Aim
Write out the stretch of the Zimbabwe devaluation article from "(Adds probable timing" through "earner left: mining.", and swap out "famine" for "drought".

━━━━━ Document ━━━━━

Mugabe Poll Win May Spark Zimbabwe Devaluation (Update1)
2005-03-30 10:03 (New York)

(Adds probable timing of devaluation in fifth paragraph.)

By Antony Sguazzin
March 30 (Bloomberg) -- Zimbabwean President Robert Mugabe
drove 85 percent of the country's commercial farmers off their
property and sparked three straight years of famine. His party's
expected victory in tomorrow's elections will probably prompt him
to help the only major income earner left: mining.
A planned $750 million expansion by Impala Platinum Holdings
Ltd., the world's No. 2 platinum producer, may be in jeopardy
unless Mugabe devalues the Zimbabwe dollar after the elections.
Prices are rising almost 130 percent a year and Impala, which holds
the rights to most of Zimbabwe's platinum deposits, needs a
devaluation to cut costs. At one mine they rose 63 percent in South
African rand in six months.
``The need for a devaluation is a no-brainer,'' says Ian
Saunders, president of Zimbabwe's Chamber of Mines in Turk Mine,
south of Harare, the capital. ``There are nickel and gold projects
waiting for an exchange-rate devaluation.''
Zimbabwe, which in 2000 exported more top-grade flue-cured
tobacco than any other country except Brazil, now grows 75 percent
less than it did that year. Production of corn, once an export
crop, has slumped so much that the government now imports grain and
the United Nations feeds about a 10th of the 11.8 million
population. Mugabe, 81, needs U.S. dollars from gold, chrome,
nickel and platinum sales.
``The exchange rate is important because the exporters who
make the foreign currency needed to pay foreign debt aren't able to
cover their local costs,'' says John Robertson, an economist at
Robertson Economics in Harare. He expects the central bank to
announce the devaluation in about a month in its first-quarter
monetary policy statement.

Platinum Prices

The Zimbabwean dollar trades for about 14,000 to $1 on the
black market. Companies must use the central bank's official
auction, where the rate is 6,082 to $1. As consumer prices surge,
their costs go up as well because the exchange rate does not adjust
as it would in a country where currency values are determined by
the market.
``They need to devalue,'' says Fidelis Madavo, a platinum
analyst at Citigroup's Smith Barney unit in Johannesburg. ``Input
costs are out of sync.''
Aquarius Platinum Ltd., Anglo American Plc, Anglo American
Platinum Corp. and Rio Tinto Group mine or are planning to mine in
Zimbabwe, which has the world's second-biggest deposits of both
platinum and chrome. Platinum averaged $846.50 an ounce in 2004,
compared with $691.82 an ounce in 2003. The 22 percent gain was
spurred by the metal's rising use in jewelry and pollution-control
devices for cars.

━━━━━ Material shown ━━━━━

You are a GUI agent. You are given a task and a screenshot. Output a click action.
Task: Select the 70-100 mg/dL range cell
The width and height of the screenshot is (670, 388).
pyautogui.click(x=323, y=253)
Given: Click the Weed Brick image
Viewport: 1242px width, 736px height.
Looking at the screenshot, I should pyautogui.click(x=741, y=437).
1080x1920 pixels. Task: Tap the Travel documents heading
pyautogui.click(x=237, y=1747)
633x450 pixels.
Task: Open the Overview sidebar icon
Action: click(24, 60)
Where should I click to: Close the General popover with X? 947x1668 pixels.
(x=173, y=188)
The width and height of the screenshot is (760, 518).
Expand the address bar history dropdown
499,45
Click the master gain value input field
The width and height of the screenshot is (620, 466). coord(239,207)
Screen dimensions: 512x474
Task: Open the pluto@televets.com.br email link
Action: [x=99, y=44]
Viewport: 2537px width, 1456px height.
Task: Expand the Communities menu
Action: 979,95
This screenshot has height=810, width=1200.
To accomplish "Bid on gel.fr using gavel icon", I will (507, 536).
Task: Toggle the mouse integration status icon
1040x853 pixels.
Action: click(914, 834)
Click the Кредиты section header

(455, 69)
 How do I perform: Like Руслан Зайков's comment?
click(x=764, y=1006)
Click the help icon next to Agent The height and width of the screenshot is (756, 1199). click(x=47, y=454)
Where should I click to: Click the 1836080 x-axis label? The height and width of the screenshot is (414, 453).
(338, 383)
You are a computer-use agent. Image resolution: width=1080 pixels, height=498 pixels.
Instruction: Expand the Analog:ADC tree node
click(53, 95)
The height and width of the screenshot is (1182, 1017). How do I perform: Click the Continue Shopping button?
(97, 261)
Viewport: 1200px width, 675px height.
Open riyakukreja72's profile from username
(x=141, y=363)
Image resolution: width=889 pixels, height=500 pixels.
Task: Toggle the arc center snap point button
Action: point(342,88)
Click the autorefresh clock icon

━━━━━

The result
(Adds probable timing of devaluation in fifth paragraph.)

By Antony Sguazzin
March 30 (Bloomberg) -- Zimbabwean President Robert Mugabe
drove 85 percent of the country's commercial farmers off their
property and sparked three straight years of drought. His party's
expected victory in tomorrow's elections will probably prompt him
to help the only major income earner left: mining.